*** Opening of Given data ***

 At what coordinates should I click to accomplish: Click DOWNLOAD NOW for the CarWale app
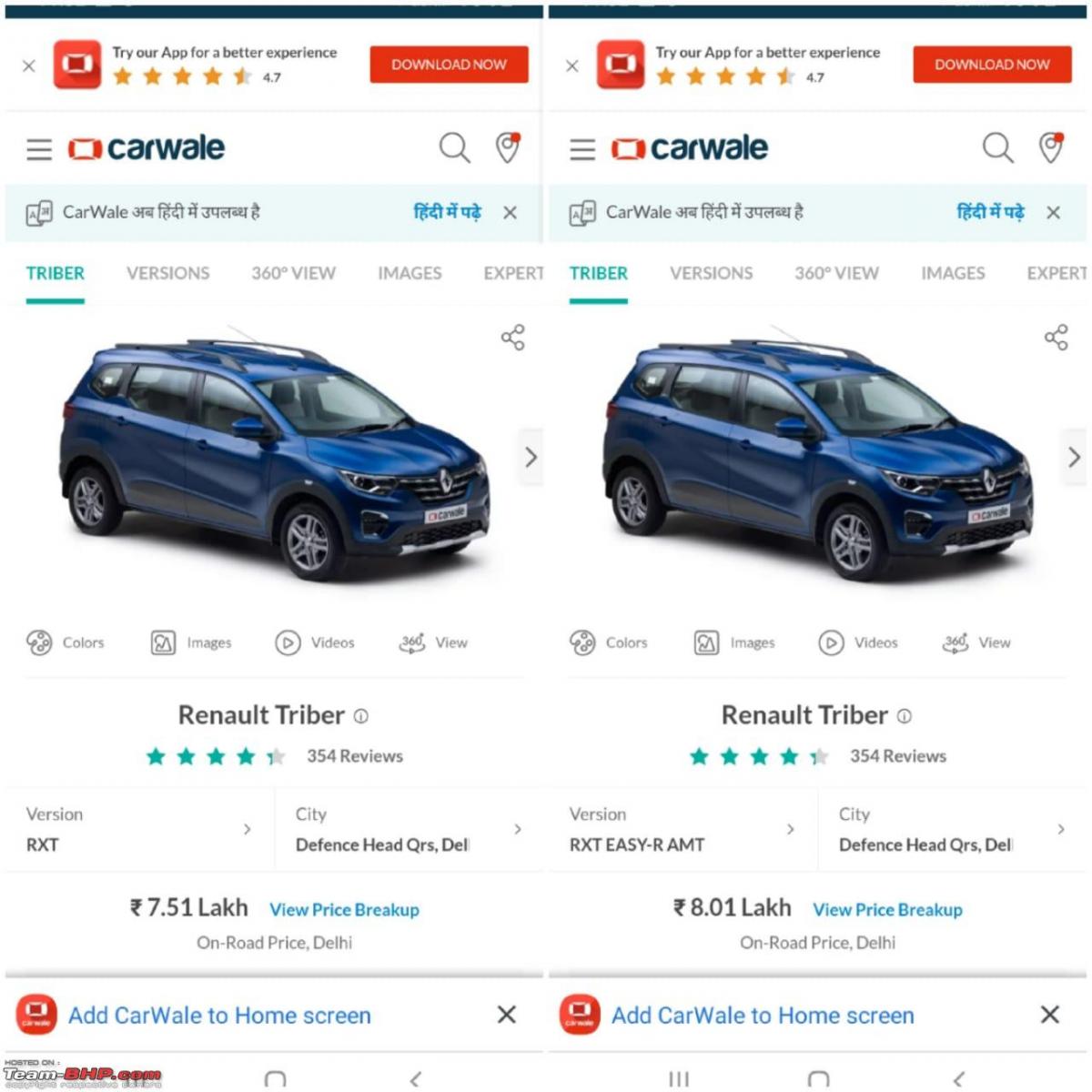click(449, 65)
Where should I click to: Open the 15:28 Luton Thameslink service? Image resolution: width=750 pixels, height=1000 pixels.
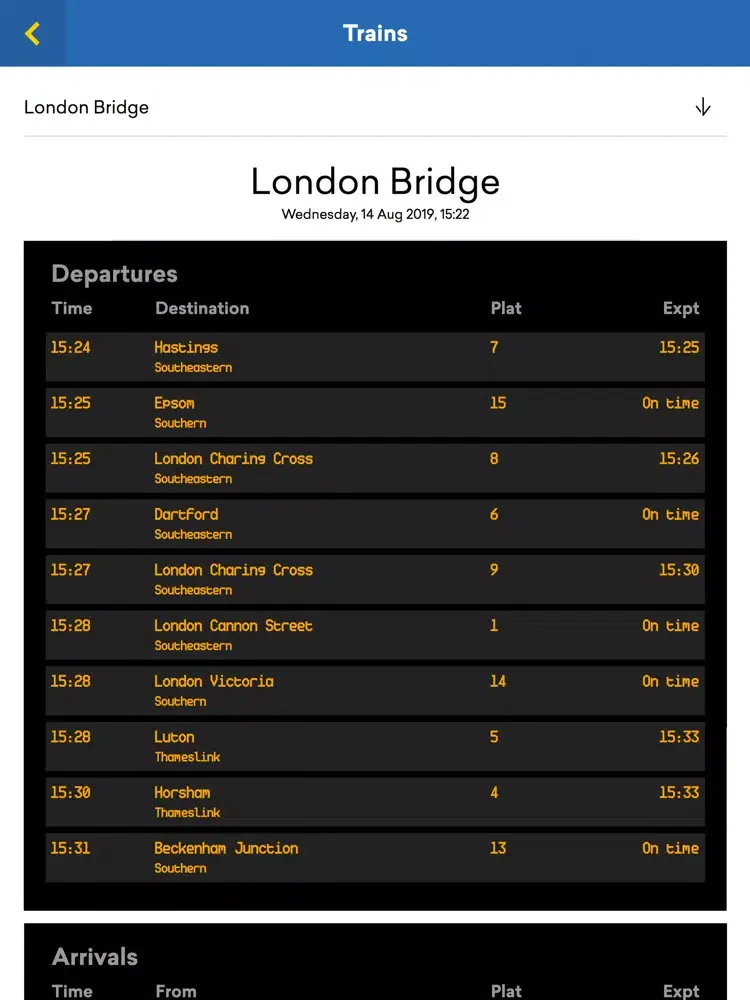click(x=375, y=746)
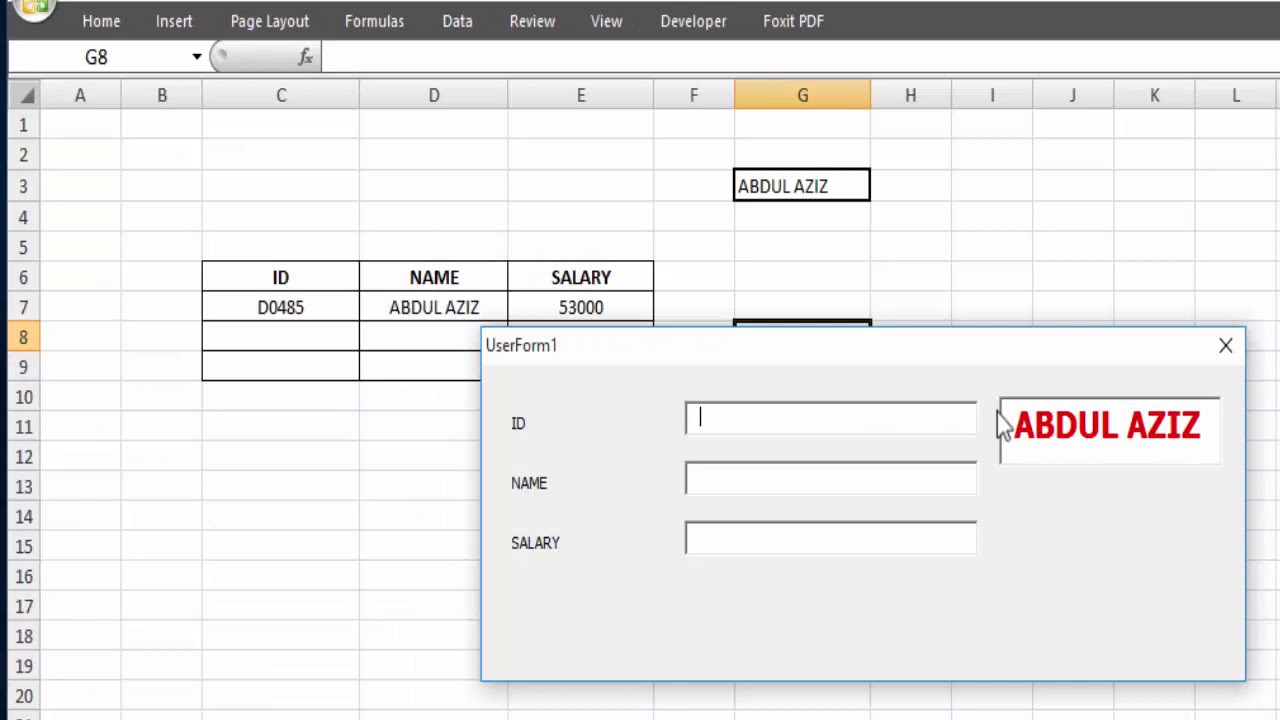Select column G header

coord(802,95)
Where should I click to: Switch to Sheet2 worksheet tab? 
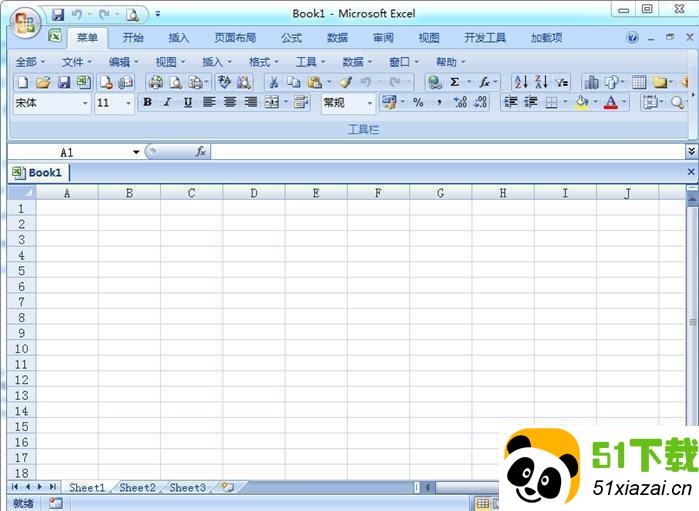[137, 488]
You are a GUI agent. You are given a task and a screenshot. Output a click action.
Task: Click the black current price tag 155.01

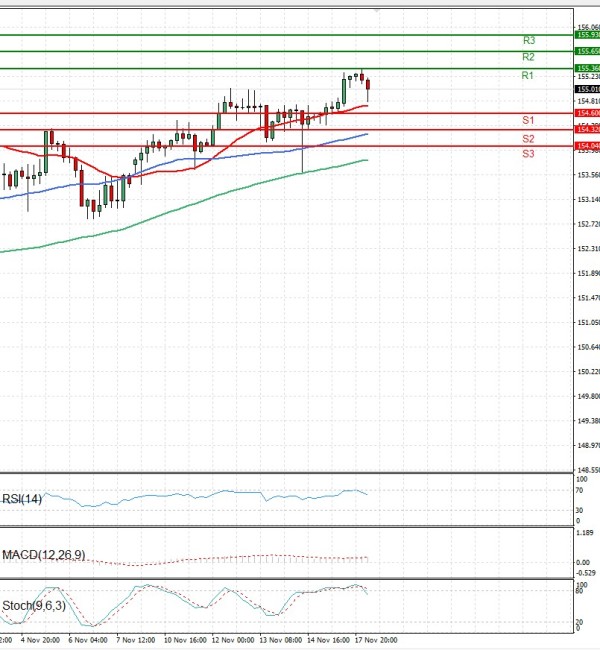coord(587,89)
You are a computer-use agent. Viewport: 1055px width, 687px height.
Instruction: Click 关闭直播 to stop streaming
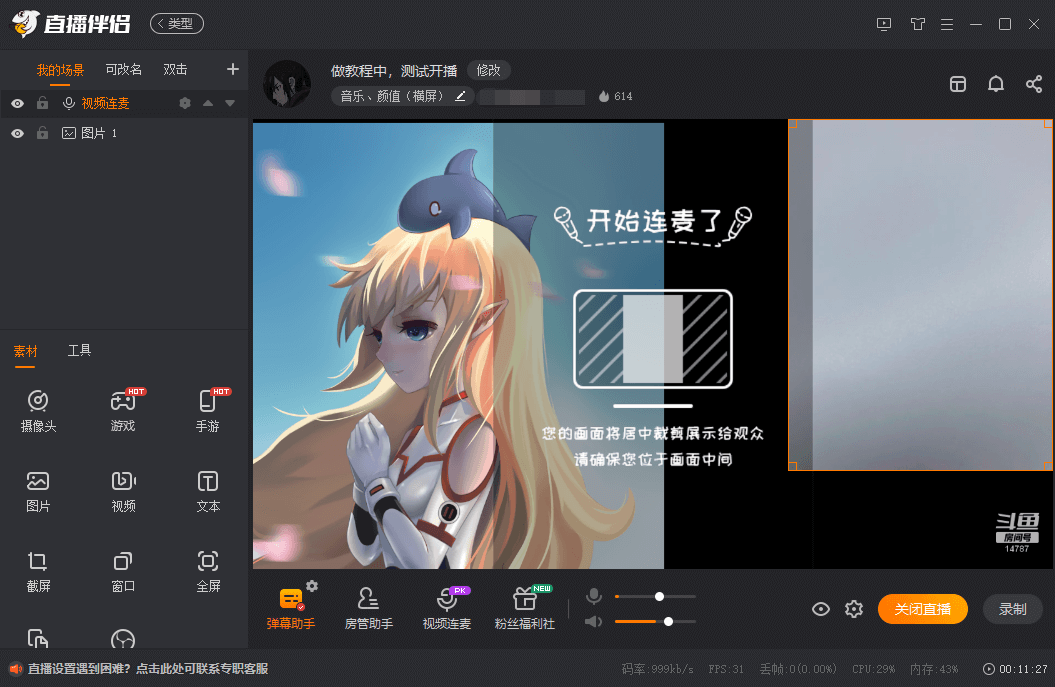pyautogui.click(x=922, y=608)
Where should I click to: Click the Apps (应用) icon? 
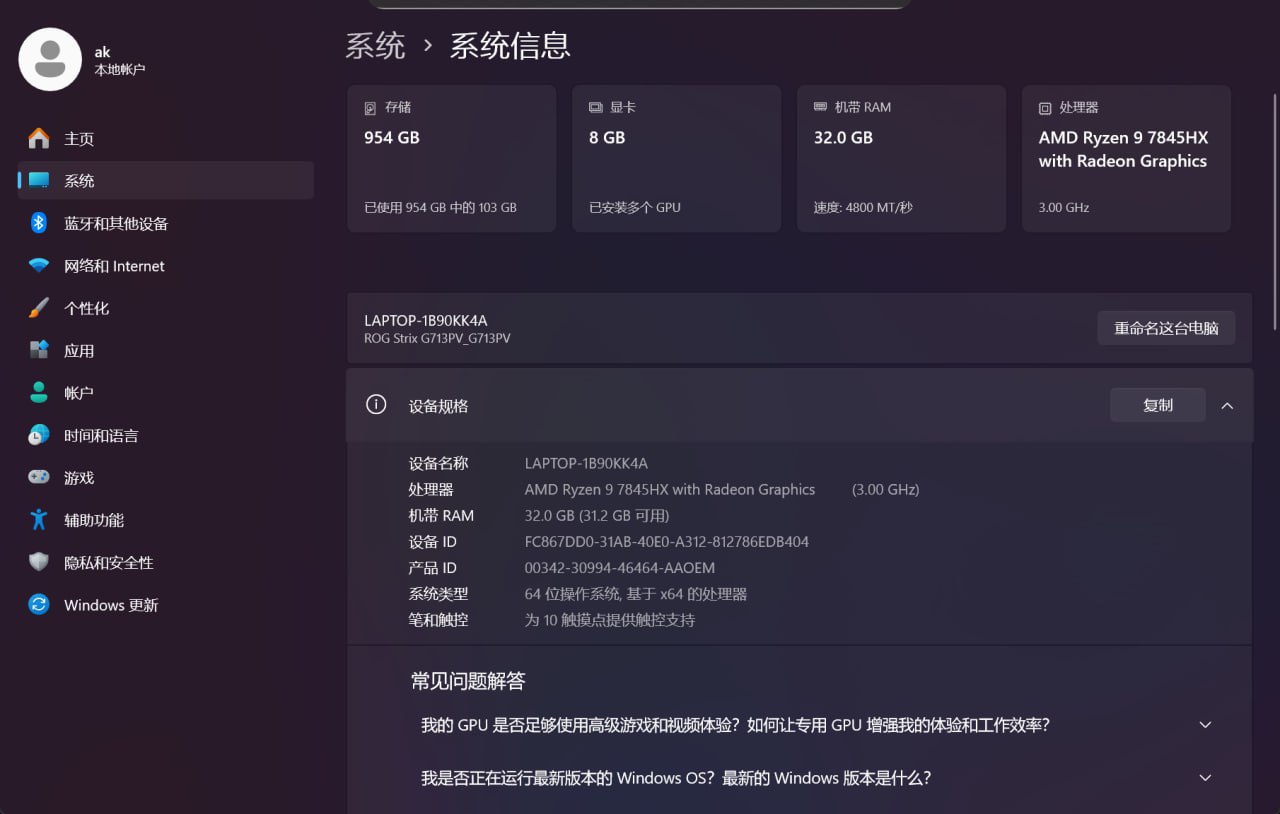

*** Close of Given data ***

(The problem) Retype, please, exactly the lines that begin with the one containing "You are a computer-use" and end at the last line of the entries above, both included, leaving out pictures.

(Answer to the problem)
You are a computer-use agent. Viewport: 1055px width, 687px height.
Instruction: Click 关闭直播 to stop streaming
pyautogui.click(x=922, y=608)
Where should I click to: Click the Apps (应用) icon? 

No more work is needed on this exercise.